Tough love, wishing wells and lots of stamps....

What more is there to say? After hearing of the personal challenges that Peter Lyndon-James, Founder of Shalom House, a men’s refuge, has overcome to achieve the balance in life he lives today, is there anything else that us ‘geeks’ can add? His remarkable journey is one of courage and encouragement. With the rate he’s moving to accommodate more and more men facing addictions and his tough love approach, I am sure we’ll continue to see him succeed. Along those lines, I must apologise for incorrectly stating previously that Shalom House had become the recipient of a government grant. Peter explained that his program is totally self-funded and that he receives no support from the government. What he did receive recently though was a private gift to enable him to continue his work.


Incidentally, after hearing that he asks for “nothing from no-one”, I did ask him quietly after the meeting: Given we’ve got a roomful of ‘geeks’…professionals, passionate supporters, and well-connected networks, what is it that Shalom House needs most? His no nonsense reply: office space from which he can run his admin team and a warehouse/shed to park his vehicles and equipment. Given he’s running this as a self-funded operation, I’m sure we can all guess what his budget is. If you or a contact are able to help Peter and Shalom house, please feel free to contact his PA, Milena: M: 0451 137 757,


While on the subject of community service and unsung heroes, I thought I’d share a bit about what Ulrich Kunzmann gets up to. Ulrich caught my attention when he sent a note to Kirstin stating that he’s just deposited 13kg of coins worth $574.60. What? Where did this come from I asked. His reply: the Kings Park Wishing Well! He continued on…


“the wishing well at Kings Park is near the roundabout, just outside the Fraser’s Restaurant. The Kings Park gardeners kindly empty the well every couple of weeks, and I then go and pick the coins from their office.
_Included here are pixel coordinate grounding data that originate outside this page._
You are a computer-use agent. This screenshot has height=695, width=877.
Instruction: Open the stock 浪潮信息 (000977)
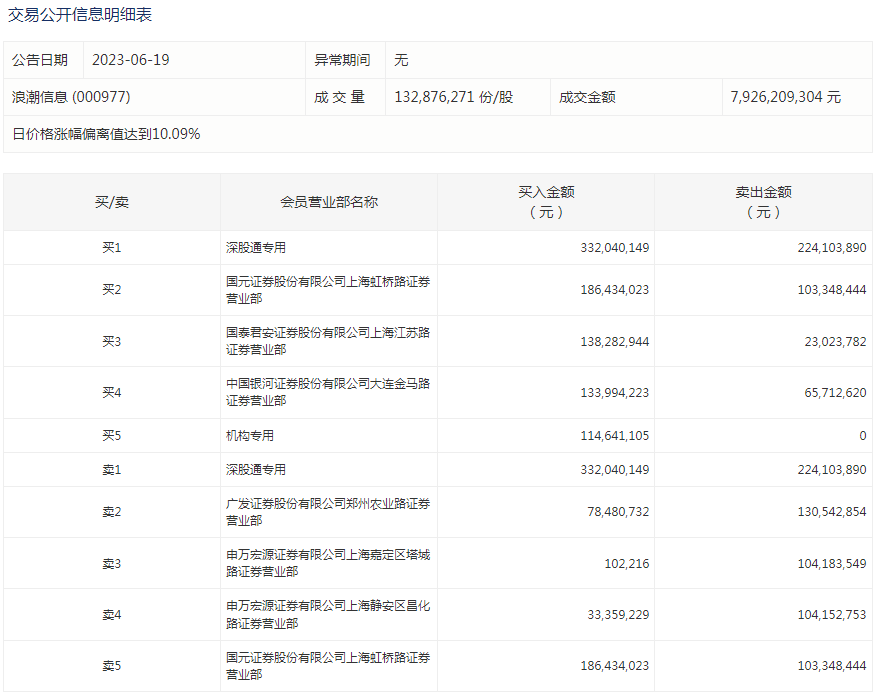pyautogui.click(x=71, y=97)
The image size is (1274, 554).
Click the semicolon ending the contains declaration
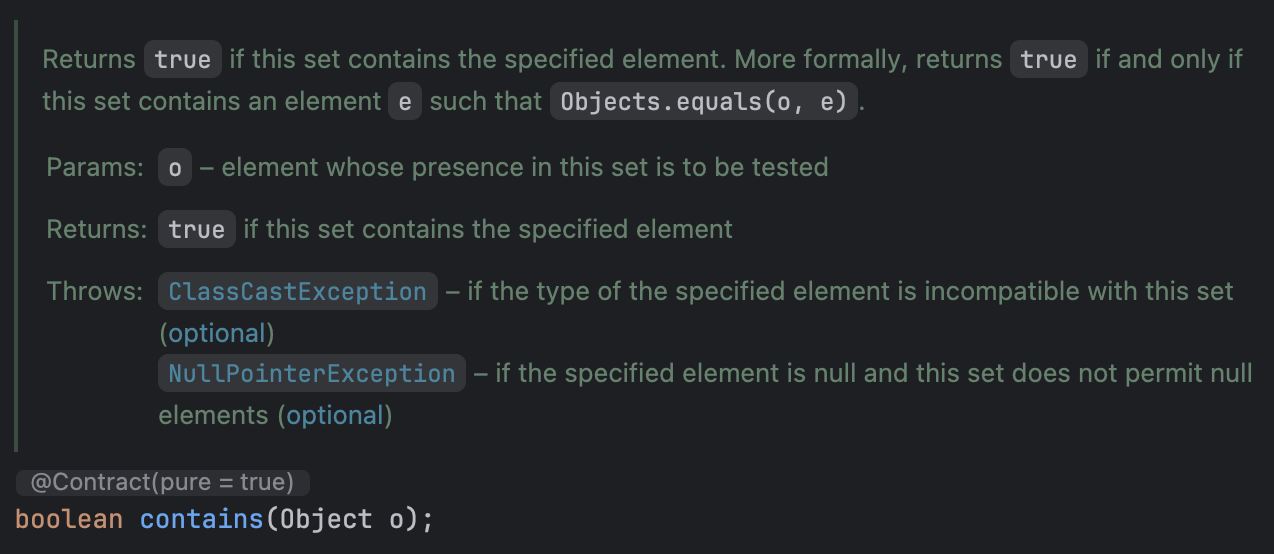pos(428,520)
I then wash and dry them and then bring them to the BankWest Branch in Claremont; they have a wonderful coin-counting machine there.”
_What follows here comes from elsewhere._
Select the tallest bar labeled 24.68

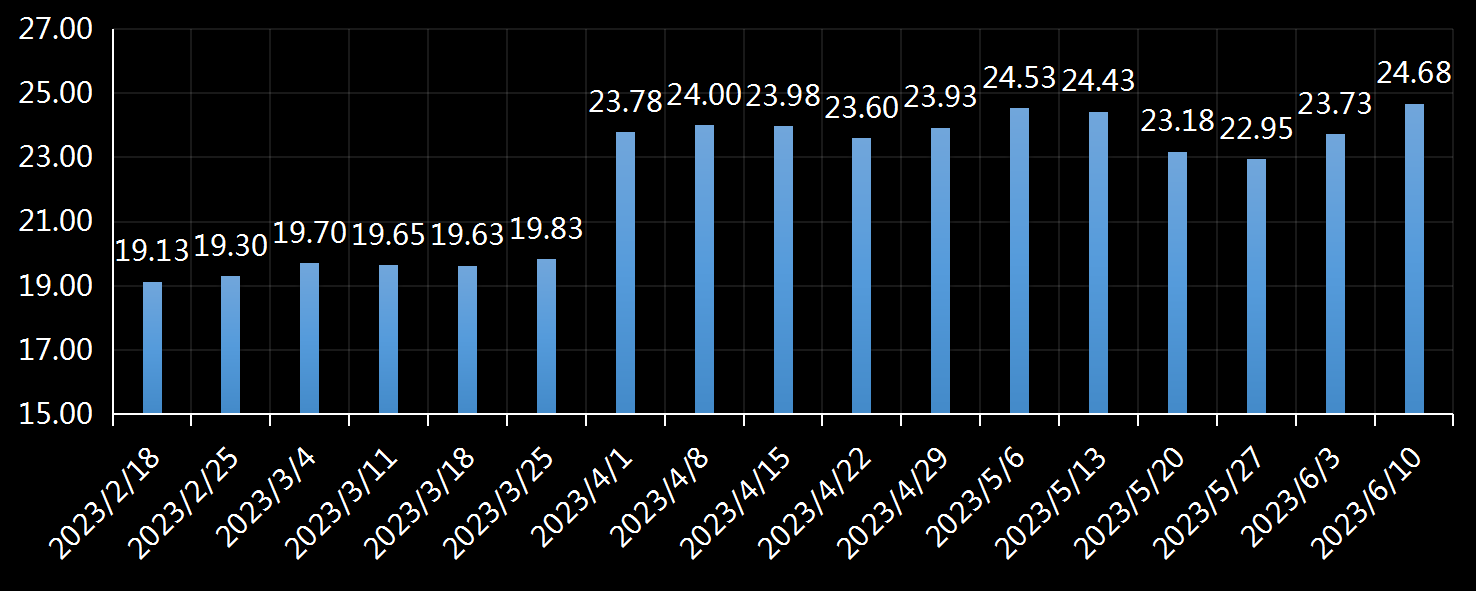coord(1414,258)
And if that’s not enough, he followed up with this one:


“A couple of days ago I went to see Mrs Betty Smith (she had received my contact through Kirstin). She had told me she had a box of stamps for me to pick up, and it turned out that there were 30kg (!!!) of used and nicely cut out stamps! The nice lady told me that she has a list of more than 300 companies and businesses which she visits every couple of weeks to pick up their used stamps....and she has been doing this for almost 30 years!! What a dedication!


Like I do it a couple of times a year, when I have a sufficient quantity, I will now bring these stamps to the Rotary Collection Centre in East Victoria Park. From there they are being sent to homes of handicapped people who, if still necessary, are being kept busy by the task to cut out the stamps from the envelopes. Then they are being sent to various worldwide charities.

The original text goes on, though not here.